Check the single lead coming from the coil pack and going to the ignition condenser. This wire cannot touch anything and if a capacitor goes bad it will cause a short so if the wire isn't pinched or touching anywhere then unplug it to see if the condenser is bad. The wire is a single wiring coming out of the coil pack harness. Lots of times the connector insulator falls off and people think it's just a ground so they don't worry about re-insulating it.
Go to each device that is listed as being fed by that fuse. Unplug all of them and check to see if the fuse blows again. If not, plug things in one at a time until the fuse blows and you'll find the shorted device. If the fuse still blows then make sure you have everything unplugged and didn't miss anything. If the fuse continues to blow you'll need to use the EVTM manual to locate and trace the associated wiring. Look for overheated or blistered connectors or a chafed wire. This could be a real bear to find as some of these things are in hard to get to places.

- **Exercise**
Repeat the fuse troubleshooting text word for word, starting with "Go to each device" and going on through "get to places.".

- **Collected data**
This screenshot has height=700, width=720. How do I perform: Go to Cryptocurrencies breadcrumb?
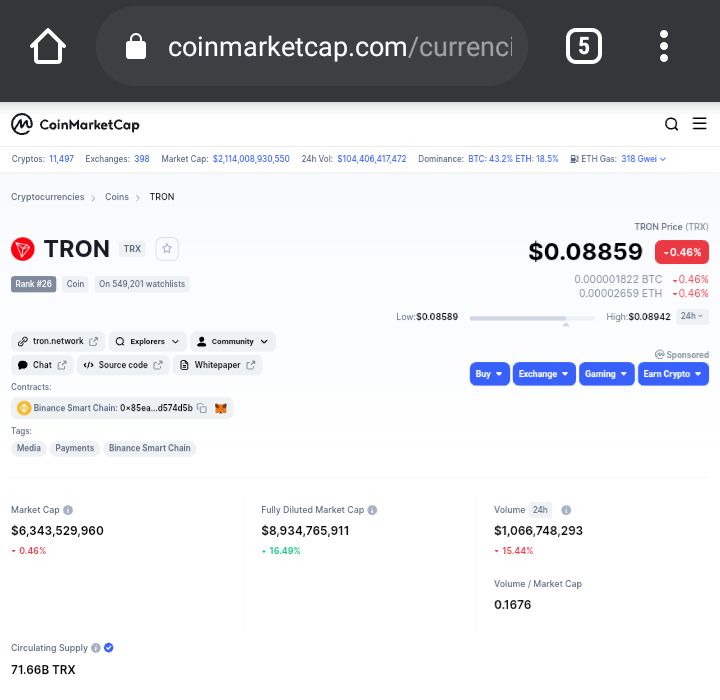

- **The reply**
Go to each device that is listed as being fed by that fuse. Unplug all of them and check to see if the fuse blows again. If not, plug things in one at a time until the fuse blows and you'll find the shorted device. If the fuse still blows then make sure you have everything unplugged and didn't miss anything. If the fuse continues to blow you'll need to use the EVTM manual to locate and trace the associated wiring. Look for overheated or blistered connectors or a chafed wire. This could be a real bear to find as some of these things are in hard to get to places.